Covid-19 : une lueur d’espoir dans les chiffres de l’épidémie

Une patiente atteinte du Covid-19, au service des urgences de l'hôpital Sainte-Musse, à Toulon, le 6 janvier.

Va-t-on bientôt apercevoir le bout du tunnel ? Le bilan épidémiologique de Santé publique France (SPF), vendredi 14 janvier, invite à un optimisme prudent. D’un côté, le pays a fait face à une « forte augmentation de la circulation du SARS-CoV-2 » sur la semaine du 3 au 9 janvier, indique SPF. Qui plus est, les nouvelles infections en France ont atteint des niveaux record, comparées au reste du monde, selon le site « Our World in Data », qui agrège les statistiques internationales sur la pandémie. De plus, selon SPF, la majorité des régions, en métropole et en outre-mer, ont été confrontées à une « hausse des nouvelles admissions à l’hôpital et en soins critiques ». Ce qui « accentue sensiblement la tension sur la prise en charge hospitalière ».

Mais d’un autre côté, dans certaines régions, une amorce de décrue, dans les nouvelles contaminations, semble s’esquisser – un espoir à confirmer. De surcroît, « le nouveau variant, Omicron, est moins grave que son prédécesseur, le variant Delta, sur le critère des hospitalisations conventionnelles. Sauf, cependant, chez les plus de 80 ans, si l’on en croit les données de la direction de la recherche, des études, de l’évaluation et des statistiques [Drees], note Mahmoud Zureik, professeur d’épidémiologie et de santé publique à l’université de Versailles Saint-Quentin-en-Yvelines.

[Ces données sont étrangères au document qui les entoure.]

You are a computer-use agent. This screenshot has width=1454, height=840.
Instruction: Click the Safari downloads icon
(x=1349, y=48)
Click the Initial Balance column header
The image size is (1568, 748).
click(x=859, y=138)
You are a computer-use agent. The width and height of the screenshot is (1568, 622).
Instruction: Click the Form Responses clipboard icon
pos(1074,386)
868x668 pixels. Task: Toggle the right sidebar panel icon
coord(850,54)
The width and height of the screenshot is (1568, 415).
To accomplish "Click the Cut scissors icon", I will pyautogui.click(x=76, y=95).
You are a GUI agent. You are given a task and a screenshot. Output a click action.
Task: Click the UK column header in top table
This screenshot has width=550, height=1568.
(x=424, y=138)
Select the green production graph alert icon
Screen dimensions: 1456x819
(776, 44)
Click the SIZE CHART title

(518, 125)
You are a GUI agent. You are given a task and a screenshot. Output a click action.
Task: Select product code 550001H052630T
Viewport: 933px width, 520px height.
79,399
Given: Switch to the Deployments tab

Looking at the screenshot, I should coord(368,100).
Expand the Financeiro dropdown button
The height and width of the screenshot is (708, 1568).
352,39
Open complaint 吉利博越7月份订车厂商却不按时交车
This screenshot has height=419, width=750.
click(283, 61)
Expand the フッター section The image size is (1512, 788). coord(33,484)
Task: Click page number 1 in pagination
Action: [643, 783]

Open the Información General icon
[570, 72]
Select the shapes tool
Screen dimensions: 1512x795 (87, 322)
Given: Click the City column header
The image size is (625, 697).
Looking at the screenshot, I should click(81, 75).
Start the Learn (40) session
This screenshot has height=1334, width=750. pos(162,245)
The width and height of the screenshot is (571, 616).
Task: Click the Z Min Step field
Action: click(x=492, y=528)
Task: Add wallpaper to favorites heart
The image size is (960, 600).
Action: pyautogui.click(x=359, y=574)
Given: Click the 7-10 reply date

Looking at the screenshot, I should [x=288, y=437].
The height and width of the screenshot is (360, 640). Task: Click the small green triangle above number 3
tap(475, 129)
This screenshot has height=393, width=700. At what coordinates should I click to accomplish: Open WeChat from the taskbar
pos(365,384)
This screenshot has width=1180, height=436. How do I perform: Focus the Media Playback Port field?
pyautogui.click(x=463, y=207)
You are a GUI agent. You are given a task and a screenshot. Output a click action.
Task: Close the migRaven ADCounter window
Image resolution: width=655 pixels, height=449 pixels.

Mieux encore, Omicron est bien moins grave que Delta pour ce qui est des hospitalisations en soins critiques» A ces données rassurantes, s’ajoutent les témoignages encourageants de deux responsables des vaisseaux amiraux des hôpitaux de Paris et de Marseille, l’AP-HP et l’AP-HM. De quoi, en somme, légitimer le portrait d’Omicron, Janus au double visage : « Beaucoup plus contagieux, bien moins dangereux. »

En une semaine « près d’une personne sur cinq » testée positive

Commençons par le taux d’incidence, marqueur de la circulation du SARS-CoV-2. Entre le 3 et le 9 janvier, il a grimpé à 2 811 nouvelles infections pour 100 000 habitants, contre 1 917 la semaine précédente (+ 47 %). Soit, en moyenne, plus de 269 500 cas par jour. Cette même semaine, « près d’une personne sur cinq a été testée positive », souligne SPF.

La hausse du taux d’incidence concerne toutes les classes d’âge. Il restait maximal chez les 20-29 ans (5 208, + 44 %). Mais il a le plus progressé chez les 0-9 ans (2 524, + 132 %) et les 10-19 ans (4 520, + 104 %), tout comme le taux de dépistage, qui s’est accru de + 241 % chez les 0-9 ans et de + 87 % chez les 10-19 ans, en lien avec la rentrée scolaire.